■ **DIRECTION**: In the material, starting with the line that contains "You are a GUI" and going on through the line that contains "pos(1347,57)", rename "Sign in" to "Log in" and give those lines again with everything else unchanged. Leave the pictures out of your answer.

■ **DATA IN THIS EXERCISE**:
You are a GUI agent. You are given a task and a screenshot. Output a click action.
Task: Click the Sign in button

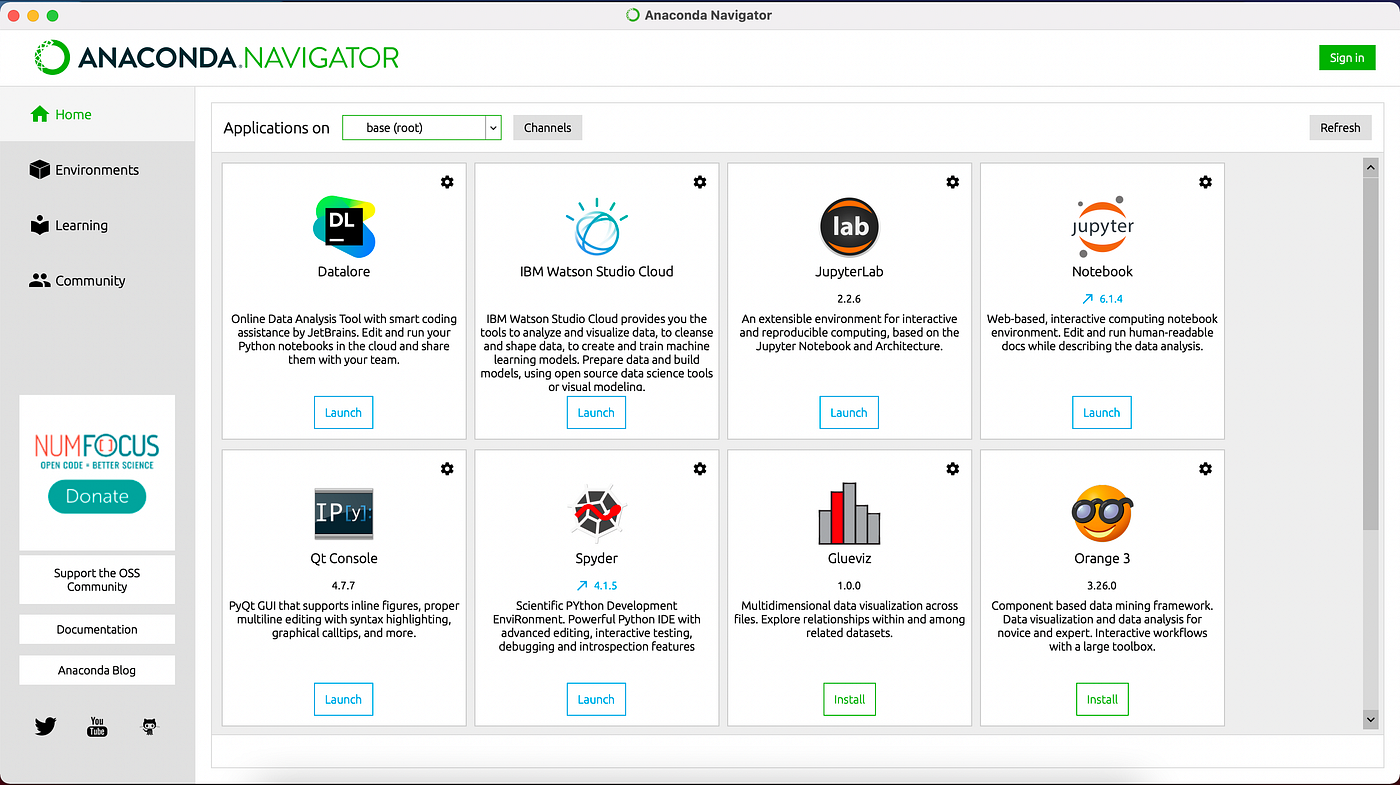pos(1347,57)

==

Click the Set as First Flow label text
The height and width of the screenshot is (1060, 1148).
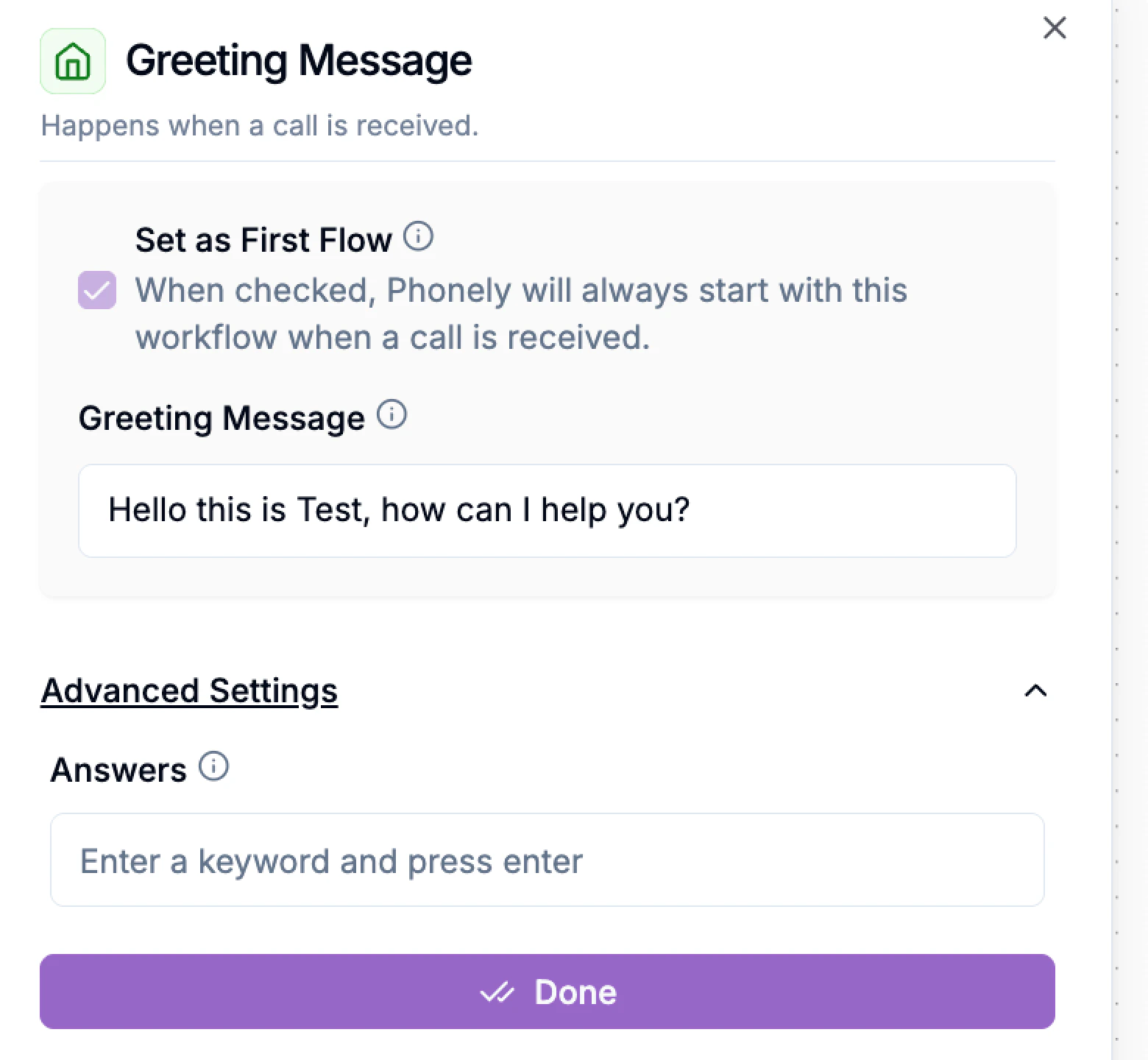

■ **RESULT FOR THIS TASK**:
You are a GUI agent. You are given a task and a screenshot. Output a click action.
Task: Click the Log in button

pos(1347,57)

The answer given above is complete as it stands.